Canadian families are increasingly using credit to cover day-to-day living expenses, pushing national household debt to $1.3-trillion, according to the Certified General Accountants Association of Canada.
CGA-Canada warned Tuesday that many individuals are unaware of how the economic downturn has hit their financial situation, and they continue to load up their credit cards and lines of credit while skimping on savings.
According to the association's report, a consumer survey in November indicated 85 per cent of households had outstanding debt on a credit card.
And 21 per cent of Canadians who were in debt said they could no longer manage their debt load.
"Household debt has increased significantly over recent years, jeopardizing the financial security of Canadian households," said Anthony Ariganello, president of CGA-Canada.
Forty-nine per cent of families with children under 18 said their debt had increased in the past three years, according to the online survey of 2,014 households, which claims a 95 per cent likelihood of being accurate within 2.2 percentage points.

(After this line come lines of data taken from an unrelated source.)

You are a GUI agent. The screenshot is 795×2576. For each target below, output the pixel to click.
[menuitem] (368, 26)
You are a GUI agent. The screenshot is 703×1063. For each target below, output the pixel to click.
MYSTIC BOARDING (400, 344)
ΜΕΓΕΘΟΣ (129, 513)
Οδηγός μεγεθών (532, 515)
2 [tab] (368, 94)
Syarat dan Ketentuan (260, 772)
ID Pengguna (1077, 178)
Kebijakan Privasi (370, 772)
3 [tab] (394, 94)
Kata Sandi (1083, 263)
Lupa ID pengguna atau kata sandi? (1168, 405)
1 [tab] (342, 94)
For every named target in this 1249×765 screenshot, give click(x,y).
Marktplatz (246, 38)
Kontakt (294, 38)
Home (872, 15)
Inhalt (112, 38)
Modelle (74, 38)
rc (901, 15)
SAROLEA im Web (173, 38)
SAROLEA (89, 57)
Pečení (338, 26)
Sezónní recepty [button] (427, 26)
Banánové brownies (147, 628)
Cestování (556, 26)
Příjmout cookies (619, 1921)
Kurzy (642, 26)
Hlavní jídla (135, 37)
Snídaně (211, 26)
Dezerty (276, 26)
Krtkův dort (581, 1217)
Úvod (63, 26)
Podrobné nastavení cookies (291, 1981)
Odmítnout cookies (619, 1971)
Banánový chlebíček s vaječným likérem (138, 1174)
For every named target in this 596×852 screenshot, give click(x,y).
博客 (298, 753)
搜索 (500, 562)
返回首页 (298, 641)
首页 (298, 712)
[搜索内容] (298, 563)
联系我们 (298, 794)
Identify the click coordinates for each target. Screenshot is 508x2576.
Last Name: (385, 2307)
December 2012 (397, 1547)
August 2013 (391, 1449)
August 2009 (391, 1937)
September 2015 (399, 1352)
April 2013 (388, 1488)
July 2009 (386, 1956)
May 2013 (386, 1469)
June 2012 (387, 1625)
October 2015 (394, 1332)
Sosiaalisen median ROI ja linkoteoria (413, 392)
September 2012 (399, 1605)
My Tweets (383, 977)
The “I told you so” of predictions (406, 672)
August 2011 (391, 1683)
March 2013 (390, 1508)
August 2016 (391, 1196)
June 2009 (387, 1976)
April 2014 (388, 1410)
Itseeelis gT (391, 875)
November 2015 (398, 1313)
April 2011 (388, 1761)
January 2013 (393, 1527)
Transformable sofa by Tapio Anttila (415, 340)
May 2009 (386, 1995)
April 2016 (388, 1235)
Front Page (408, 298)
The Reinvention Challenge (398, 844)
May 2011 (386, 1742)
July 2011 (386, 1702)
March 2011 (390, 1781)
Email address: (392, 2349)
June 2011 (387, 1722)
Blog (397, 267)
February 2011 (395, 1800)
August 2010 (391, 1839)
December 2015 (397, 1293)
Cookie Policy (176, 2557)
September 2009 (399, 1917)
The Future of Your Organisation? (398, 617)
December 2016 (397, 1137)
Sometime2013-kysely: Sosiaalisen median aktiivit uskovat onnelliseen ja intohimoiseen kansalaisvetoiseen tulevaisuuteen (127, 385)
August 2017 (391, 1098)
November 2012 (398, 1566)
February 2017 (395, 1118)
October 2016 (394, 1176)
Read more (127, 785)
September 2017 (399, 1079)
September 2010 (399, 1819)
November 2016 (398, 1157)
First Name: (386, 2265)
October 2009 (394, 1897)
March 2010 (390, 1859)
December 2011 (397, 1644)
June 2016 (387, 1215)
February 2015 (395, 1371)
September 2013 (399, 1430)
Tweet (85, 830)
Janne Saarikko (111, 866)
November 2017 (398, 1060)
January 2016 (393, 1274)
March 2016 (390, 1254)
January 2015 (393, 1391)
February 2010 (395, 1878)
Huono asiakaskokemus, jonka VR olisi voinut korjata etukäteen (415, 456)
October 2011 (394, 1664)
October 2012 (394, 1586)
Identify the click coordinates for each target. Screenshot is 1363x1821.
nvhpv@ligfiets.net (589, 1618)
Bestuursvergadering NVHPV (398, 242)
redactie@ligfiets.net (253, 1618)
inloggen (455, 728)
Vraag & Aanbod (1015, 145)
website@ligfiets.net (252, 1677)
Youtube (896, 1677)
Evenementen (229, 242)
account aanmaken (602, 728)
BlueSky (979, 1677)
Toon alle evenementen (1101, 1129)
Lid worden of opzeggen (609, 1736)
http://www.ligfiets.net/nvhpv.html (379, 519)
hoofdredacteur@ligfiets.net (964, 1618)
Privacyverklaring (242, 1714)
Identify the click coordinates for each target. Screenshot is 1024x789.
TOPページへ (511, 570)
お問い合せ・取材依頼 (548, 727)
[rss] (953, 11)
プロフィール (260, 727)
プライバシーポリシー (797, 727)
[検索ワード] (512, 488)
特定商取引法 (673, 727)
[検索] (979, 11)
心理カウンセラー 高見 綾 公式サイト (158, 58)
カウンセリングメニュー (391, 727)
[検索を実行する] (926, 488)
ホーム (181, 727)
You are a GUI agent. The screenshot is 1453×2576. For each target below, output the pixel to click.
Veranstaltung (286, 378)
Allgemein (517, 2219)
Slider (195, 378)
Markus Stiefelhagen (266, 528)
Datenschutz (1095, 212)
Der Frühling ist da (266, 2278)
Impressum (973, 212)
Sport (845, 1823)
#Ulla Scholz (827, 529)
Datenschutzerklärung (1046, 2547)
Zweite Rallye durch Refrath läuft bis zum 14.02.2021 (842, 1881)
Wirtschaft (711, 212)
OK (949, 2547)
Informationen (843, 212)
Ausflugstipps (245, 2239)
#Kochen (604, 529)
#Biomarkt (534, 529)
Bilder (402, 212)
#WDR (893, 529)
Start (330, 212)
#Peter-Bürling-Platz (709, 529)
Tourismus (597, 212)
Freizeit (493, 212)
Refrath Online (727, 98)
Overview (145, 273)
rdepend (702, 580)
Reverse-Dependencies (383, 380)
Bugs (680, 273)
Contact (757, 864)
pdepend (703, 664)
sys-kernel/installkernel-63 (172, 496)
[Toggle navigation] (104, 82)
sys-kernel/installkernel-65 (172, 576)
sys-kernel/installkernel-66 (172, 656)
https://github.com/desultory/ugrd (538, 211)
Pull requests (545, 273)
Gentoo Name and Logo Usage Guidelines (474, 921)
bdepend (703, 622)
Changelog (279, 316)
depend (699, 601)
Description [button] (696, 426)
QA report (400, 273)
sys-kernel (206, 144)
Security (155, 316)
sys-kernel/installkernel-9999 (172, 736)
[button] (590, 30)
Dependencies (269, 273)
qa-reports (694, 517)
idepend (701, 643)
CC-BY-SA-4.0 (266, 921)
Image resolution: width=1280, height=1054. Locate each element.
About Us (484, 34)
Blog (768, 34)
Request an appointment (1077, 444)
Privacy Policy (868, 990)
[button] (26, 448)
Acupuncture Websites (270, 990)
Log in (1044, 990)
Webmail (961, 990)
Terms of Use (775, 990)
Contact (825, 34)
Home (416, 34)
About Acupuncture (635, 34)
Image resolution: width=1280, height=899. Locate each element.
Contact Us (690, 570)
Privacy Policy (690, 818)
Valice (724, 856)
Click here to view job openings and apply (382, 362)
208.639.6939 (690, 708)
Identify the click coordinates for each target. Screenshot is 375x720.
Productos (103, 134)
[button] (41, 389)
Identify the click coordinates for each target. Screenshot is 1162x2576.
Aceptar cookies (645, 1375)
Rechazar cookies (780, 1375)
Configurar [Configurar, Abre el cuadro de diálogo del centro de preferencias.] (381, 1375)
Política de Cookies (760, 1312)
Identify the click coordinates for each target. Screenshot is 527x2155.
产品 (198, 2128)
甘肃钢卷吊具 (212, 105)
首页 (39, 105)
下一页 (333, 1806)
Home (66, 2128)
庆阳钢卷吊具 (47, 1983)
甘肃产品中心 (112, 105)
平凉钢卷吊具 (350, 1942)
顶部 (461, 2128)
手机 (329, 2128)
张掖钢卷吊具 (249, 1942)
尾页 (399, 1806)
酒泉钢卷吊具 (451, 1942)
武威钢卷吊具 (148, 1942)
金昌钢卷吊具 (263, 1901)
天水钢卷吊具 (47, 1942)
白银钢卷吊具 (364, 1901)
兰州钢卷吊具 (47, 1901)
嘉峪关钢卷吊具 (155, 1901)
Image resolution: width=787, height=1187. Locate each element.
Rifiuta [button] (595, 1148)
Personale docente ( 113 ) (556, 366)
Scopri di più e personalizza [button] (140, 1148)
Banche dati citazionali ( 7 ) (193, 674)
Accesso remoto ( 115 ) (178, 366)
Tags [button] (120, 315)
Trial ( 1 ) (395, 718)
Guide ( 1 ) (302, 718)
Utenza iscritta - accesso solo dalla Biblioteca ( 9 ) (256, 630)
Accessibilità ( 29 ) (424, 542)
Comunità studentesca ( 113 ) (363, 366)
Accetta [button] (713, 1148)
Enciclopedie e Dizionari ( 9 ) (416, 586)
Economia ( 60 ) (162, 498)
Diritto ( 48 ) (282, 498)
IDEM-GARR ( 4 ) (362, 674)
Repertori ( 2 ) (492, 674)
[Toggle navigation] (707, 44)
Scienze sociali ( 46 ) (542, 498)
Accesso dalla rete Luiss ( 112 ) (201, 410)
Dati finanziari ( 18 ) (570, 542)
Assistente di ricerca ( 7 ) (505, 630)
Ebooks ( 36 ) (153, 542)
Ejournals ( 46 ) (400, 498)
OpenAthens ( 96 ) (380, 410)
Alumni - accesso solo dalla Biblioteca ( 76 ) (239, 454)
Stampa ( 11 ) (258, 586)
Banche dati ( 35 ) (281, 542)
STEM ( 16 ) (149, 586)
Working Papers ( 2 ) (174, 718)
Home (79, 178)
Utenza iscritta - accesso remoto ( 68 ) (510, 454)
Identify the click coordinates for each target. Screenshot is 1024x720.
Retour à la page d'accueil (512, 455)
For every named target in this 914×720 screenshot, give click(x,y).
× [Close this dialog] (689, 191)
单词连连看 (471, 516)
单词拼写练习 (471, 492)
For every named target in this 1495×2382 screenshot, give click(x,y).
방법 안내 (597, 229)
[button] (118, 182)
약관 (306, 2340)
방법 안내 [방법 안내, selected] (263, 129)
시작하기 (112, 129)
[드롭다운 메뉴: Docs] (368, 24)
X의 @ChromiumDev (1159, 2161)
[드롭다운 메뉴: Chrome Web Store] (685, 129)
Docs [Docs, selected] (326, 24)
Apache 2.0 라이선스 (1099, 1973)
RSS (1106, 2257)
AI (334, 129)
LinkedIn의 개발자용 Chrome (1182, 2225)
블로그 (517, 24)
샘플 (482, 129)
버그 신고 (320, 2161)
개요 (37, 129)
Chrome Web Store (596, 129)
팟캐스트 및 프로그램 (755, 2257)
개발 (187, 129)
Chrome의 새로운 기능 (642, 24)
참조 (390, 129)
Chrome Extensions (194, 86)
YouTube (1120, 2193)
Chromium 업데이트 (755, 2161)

Lines of credit and credit cards account for the largest proportion of consumer debt, and the report says the escalation of debt "is primarily caused by consumption motives rather than asset accumulation."
One-quarter of those interviewed would not be able to handle an unforeseen expense of $5,000, and one in 10 would have trouble with an unforeseen cost of $500.
The report says Canadian personal indebtedness "is a highly disturbing matter" and prospects are low for improving household financial security.
"Although CGA-Canada recognizes the importance of consumer spending for business development and for economic growth, a balanced approach to spending, saving and paying down debt is a more desirable option than trying to promote consumer spending as a solution for the current economic downturn," the association says.
Bank of Canada data released Friday showed lending by the chartered banks has flagged in the weak economy - except in consumer credit, which continues to swell.
Personal lines of credit expanded to a new high of $181-billion outstanding in April, an increase of 6.2 per cent year-to-date, and up 20.4 per cent from a year earlier. This type of debt has bloated from $100-billion five years ago and less than $50-billion at the start of the decade.
Personal loans from banks totalled $48.5-billion, up 8.1 per cent from a year earlier, and bank credit-card receivables were up 8.9 per cent at $51.5-billion.